WOMEN AND NATURAL RESOURCES
The international community has endorsed several plans of action for the full integration of women in all development activities. The Beijing Conference concluded that unless the contribution of women to the environment and resource management is recognized and supported, sustainable development would remain elusive.
In Africa women are primary resource users and most of the responsibility for growing and collecting food, medicines, fuel, housing materials, providing cash income for schooling, health care and other family needs rests on their shoulders. As such, they do much of the work needed to maintain or restore the environment.
In Africa women produce up to 80 per cent of the basic food commodities. In addition, their activities directly affect the environment, given that women have traditionally been responsible for bringing water and wood to the household. Women have the main responsibility for the health and nutrition of their families. They have multiple roles, and have to respond to family, economic and social expectations at the same time. They show imagination in doing so and are innovative and capable of developing a wide range of activities within the framework of the social economy (commercial and non-commercial).

PROBLEMS AND TASKS:
1. Answer these questions from the text on women and natural resources:
(a) What did the Beijing Conference say would remain elusive unless women's contribution to the environment and resource management is recognized and supported?
(b) Up to what share of the basic food commodities in Africa do women produce?
(c) What two things have women traditionally been responsible for bringing to the household?
2. Extend the text on women and natural resources with a few more paragraphs, picking up after its last sentence.
The data plays no part in what is asked here.

GIVEN INFORMATION:
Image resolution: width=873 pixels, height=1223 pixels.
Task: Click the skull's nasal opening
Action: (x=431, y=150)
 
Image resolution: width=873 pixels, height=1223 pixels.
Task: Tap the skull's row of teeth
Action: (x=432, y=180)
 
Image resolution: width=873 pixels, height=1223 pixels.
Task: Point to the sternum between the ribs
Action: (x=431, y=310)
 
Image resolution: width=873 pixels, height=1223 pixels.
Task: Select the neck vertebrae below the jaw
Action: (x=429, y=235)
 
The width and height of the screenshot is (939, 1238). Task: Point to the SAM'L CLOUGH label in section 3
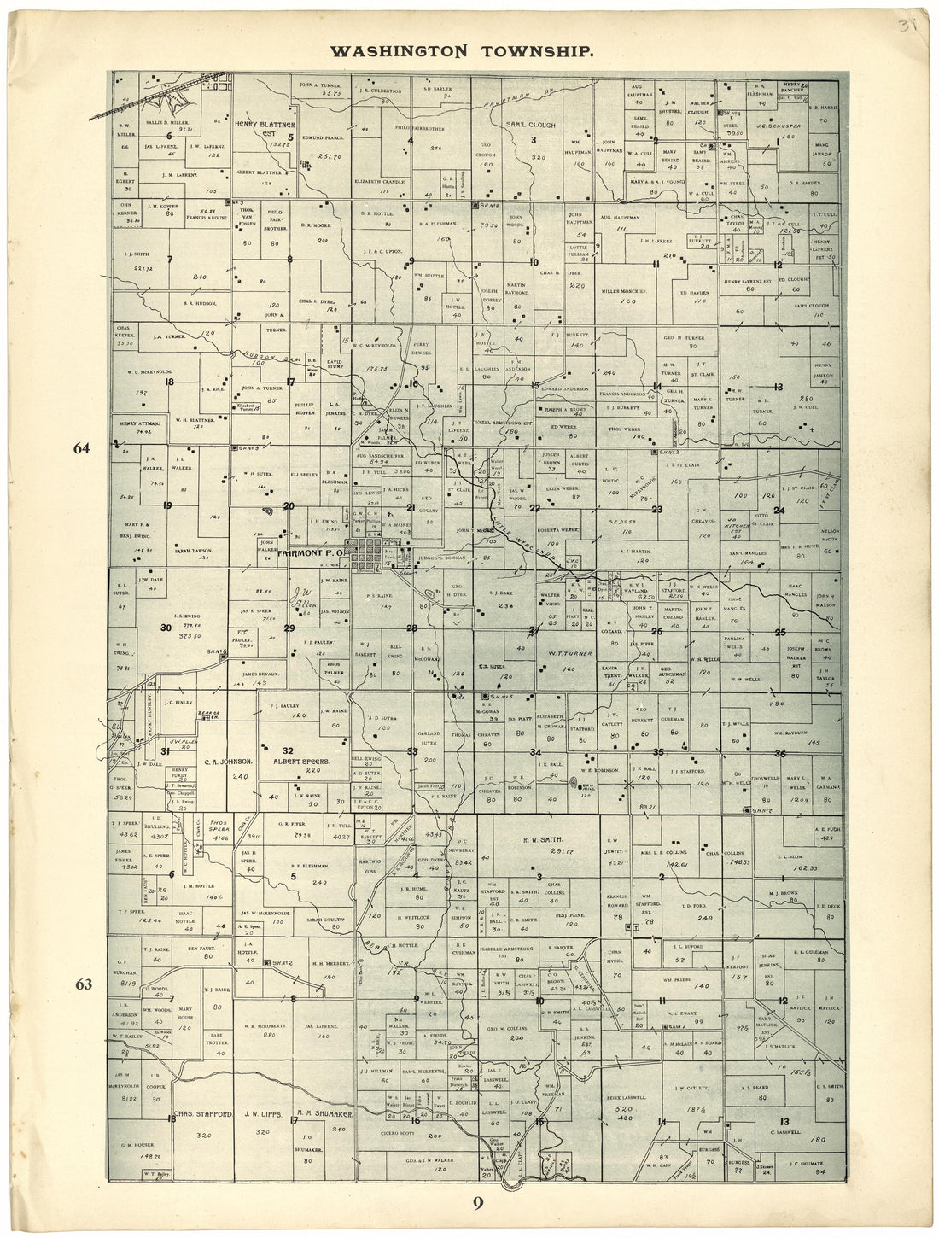pyautogui.click(x=530, y=125)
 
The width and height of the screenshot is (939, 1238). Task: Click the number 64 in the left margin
pyautogui.click(x=82, y=449)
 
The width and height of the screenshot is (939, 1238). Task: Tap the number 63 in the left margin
pyautogui.click(x=83, y=984)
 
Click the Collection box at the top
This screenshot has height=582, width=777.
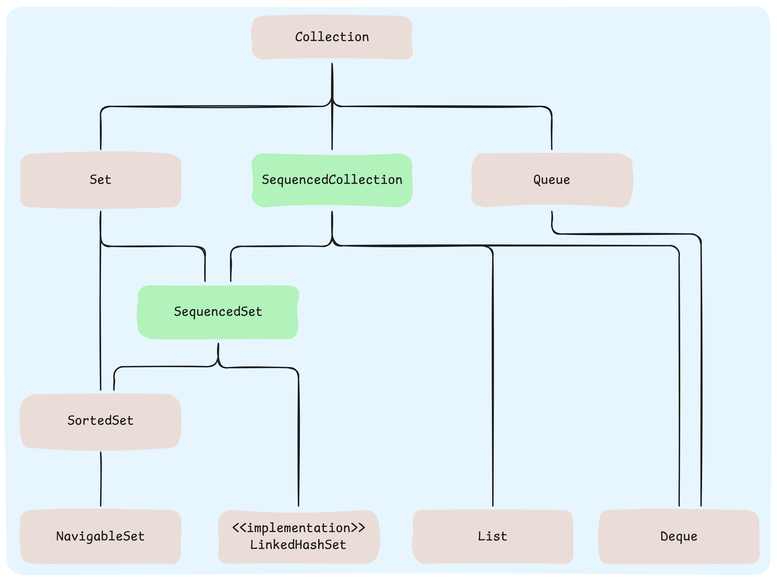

LIST OF ANSWERS:
1.
(a) Sustainable development.
(b) Up to 80 per cent.
(c) Water and wood.

2.
Because of the nature of their responsibilities and direct dependence on land-based resources, they are also the hardest hit by desertification, deforestation and misguided economic and development policies. Women may also be agents of environmental degradation by the nature of their activities and responsibilities. They can have an equally enormous impact on conservation because of their multiple roles. Their special knowledge of the environment is derived from growing food, collecting fodder, gathering firewood and water, caring for children, the sick and the elderly, tending domestic animals and gathering medicines. African women are also usually responsible for marketing agricultural produce. In Africa they do up to three-quarters of all agricultural work in addition to domestic responsibilities.
Throughout Africa, women are actively involved in a wide range of forest-related activities, both those of a spontaneous nature and those fostered through development projects and programmes. In fact, with the exclusion of industrial timber and charcoal production, African women are the protagonists in activities related to the management and use of forest resources. Particularly important is the gathering of fuel wood, for domestic energy, as well as fruits, leaves, gums and medicinal and food products both for household use and sale in local markets. Women’s participation in the production and dissemination of fuel-efficient cook stoves, in agroforestry, tree nurseries and horticulture are also well-documented. Tangible efforts are needed to train more women in forestry and natural resource activities in order to enhance their participation at all levels – from the grassroots to international policy.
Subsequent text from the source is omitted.